**Rows**
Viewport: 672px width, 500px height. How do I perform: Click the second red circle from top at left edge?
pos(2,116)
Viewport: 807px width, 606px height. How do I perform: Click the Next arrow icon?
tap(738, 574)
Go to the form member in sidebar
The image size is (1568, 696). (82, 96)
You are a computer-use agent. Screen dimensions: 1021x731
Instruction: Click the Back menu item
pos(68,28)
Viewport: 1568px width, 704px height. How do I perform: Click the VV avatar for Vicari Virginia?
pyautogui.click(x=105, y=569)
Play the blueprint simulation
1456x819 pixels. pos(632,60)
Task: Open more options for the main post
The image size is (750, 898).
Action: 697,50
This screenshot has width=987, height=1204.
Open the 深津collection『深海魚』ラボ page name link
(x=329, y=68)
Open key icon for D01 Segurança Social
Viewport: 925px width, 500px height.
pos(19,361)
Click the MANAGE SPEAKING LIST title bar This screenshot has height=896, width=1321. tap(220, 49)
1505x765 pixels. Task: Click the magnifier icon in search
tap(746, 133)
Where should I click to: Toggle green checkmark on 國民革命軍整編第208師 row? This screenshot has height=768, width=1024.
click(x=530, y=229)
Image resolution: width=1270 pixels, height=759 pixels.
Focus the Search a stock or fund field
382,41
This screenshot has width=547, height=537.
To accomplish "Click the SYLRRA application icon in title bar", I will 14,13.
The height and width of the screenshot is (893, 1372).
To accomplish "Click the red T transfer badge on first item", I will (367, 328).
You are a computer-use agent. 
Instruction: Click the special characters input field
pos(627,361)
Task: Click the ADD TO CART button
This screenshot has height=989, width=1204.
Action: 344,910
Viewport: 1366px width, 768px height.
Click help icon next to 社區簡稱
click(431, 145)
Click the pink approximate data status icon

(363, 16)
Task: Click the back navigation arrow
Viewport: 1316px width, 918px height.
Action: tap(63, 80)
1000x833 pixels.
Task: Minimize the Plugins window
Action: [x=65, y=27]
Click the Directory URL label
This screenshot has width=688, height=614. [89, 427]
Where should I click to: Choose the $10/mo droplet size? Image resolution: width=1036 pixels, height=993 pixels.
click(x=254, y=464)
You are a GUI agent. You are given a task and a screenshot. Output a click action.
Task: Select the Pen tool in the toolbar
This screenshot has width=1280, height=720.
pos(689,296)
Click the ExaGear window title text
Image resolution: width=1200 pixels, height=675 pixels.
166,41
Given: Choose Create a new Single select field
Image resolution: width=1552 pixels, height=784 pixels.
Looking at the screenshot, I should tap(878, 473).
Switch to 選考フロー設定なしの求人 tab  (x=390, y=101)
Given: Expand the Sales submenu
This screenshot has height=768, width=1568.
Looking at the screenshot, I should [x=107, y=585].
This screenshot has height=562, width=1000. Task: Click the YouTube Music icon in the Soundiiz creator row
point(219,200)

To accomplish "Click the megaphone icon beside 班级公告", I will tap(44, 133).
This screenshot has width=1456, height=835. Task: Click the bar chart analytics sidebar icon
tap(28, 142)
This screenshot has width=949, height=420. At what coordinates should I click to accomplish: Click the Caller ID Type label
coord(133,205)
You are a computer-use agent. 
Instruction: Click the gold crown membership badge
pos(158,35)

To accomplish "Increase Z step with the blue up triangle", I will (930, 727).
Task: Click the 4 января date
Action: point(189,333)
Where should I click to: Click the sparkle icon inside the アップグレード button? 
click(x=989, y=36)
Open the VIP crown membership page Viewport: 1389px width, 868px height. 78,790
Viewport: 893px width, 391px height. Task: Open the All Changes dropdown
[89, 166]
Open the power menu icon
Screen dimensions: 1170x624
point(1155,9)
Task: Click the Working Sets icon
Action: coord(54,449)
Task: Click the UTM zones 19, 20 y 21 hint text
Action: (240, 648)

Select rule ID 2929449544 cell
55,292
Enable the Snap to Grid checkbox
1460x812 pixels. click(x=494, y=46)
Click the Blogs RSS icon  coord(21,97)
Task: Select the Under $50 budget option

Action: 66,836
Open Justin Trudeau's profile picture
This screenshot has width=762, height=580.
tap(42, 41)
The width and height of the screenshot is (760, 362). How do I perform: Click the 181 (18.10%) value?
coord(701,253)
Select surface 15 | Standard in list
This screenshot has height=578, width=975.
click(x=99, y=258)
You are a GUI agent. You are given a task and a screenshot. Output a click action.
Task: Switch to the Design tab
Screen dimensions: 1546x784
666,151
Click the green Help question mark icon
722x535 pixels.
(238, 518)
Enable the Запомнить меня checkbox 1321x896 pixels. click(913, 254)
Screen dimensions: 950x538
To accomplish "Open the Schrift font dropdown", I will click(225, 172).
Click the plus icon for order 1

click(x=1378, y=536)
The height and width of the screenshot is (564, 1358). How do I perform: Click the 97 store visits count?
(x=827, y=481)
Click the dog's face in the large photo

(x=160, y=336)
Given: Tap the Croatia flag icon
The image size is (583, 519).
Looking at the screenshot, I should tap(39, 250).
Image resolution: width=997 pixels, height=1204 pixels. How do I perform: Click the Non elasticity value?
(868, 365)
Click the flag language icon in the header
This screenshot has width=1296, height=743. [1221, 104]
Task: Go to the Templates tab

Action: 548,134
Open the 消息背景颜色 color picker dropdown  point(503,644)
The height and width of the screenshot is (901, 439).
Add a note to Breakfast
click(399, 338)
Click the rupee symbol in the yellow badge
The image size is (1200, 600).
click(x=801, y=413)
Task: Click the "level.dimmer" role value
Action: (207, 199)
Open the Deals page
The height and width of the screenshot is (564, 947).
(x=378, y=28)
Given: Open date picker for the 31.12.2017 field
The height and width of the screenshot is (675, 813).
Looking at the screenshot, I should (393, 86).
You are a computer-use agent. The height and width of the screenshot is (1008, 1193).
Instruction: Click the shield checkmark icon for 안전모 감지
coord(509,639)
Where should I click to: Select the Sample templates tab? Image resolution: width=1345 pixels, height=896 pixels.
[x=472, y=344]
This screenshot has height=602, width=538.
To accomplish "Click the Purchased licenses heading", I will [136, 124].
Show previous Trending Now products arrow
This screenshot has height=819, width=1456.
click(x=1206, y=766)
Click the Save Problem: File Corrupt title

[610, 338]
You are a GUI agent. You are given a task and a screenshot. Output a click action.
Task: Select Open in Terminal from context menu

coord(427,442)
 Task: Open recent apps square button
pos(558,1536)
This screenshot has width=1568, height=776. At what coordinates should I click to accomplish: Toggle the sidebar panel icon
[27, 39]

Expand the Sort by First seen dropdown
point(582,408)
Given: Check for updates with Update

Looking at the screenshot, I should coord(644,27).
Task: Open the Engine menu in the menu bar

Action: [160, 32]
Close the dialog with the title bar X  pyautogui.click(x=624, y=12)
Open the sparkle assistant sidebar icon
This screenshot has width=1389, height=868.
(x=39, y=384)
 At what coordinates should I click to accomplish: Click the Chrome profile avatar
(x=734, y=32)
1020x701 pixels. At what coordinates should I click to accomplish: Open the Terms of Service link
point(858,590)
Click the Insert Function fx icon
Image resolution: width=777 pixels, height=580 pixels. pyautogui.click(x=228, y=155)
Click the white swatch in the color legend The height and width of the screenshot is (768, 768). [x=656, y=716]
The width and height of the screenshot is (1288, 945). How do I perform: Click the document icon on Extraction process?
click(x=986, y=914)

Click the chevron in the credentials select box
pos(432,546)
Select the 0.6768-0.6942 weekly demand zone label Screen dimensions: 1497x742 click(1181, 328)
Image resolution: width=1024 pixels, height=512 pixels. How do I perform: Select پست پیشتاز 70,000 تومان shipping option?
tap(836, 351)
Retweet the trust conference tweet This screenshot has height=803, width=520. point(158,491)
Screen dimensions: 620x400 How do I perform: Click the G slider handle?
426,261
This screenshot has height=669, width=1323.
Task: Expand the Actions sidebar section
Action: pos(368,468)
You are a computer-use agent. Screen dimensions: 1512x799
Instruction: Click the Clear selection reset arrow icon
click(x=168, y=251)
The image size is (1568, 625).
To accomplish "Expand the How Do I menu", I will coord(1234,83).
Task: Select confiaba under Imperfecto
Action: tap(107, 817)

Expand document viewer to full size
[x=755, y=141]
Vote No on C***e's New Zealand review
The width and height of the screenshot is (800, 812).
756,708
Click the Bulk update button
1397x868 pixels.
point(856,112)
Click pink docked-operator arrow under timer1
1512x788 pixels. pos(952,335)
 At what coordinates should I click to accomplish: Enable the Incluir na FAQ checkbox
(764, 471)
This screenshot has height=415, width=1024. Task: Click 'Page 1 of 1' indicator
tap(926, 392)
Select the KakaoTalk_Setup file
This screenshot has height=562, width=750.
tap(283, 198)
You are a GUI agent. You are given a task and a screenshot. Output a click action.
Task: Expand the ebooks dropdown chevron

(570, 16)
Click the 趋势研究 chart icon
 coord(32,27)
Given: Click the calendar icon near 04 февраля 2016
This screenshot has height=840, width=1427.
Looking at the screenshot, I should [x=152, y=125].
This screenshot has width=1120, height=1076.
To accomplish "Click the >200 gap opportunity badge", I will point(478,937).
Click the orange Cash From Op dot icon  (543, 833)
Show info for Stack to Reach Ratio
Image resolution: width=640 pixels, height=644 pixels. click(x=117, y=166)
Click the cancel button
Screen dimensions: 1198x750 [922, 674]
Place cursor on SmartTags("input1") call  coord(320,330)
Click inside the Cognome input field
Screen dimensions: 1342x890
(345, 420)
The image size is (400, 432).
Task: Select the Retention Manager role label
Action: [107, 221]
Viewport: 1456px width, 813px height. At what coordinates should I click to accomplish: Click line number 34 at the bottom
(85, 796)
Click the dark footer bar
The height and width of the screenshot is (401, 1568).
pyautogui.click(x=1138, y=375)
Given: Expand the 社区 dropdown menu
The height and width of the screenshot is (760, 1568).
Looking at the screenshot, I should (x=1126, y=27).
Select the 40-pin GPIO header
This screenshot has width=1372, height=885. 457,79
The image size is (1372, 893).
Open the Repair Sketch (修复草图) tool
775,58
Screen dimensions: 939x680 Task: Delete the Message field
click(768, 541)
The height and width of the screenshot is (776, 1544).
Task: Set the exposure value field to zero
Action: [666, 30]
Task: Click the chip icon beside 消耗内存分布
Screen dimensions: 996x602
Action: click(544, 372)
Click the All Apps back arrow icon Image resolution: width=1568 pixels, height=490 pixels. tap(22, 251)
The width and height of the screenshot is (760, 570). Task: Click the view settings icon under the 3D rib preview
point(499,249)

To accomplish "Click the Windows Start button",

**What this task involves**
Please copy, word for word, the rows above that start with the line containing "Viewport: 1568px width, 704px" and run through the line containing "tap(746, 133)", including both of those lines.

**Completed exercise**
Viewport: 1568px width, 704px height. How do I perform: Click the VV avatar for Vicari Virginia?
pyautogui.click(x=105, y=569)
Play the blueprint simulation
1456x819 pixels. pos(632,60)
Task: Open more options for the main post
The image size is (750, 898).
Action: 697,50
This screenshot has width=987, height=1204.
Open the 深津collection『深海魚』ラボ page name link
(x=329, y=68)
Open key icon for D01 Segurança Social
Viewport: 925px width, 500px height.
pos(19,361)
Click the MANAGE SPEAKING LIST title bar This screenshot has height=896, width=1321. tap(220, 49)
1505x765 pixels. Task: Click the magnifier icon in search
tap(746, 133)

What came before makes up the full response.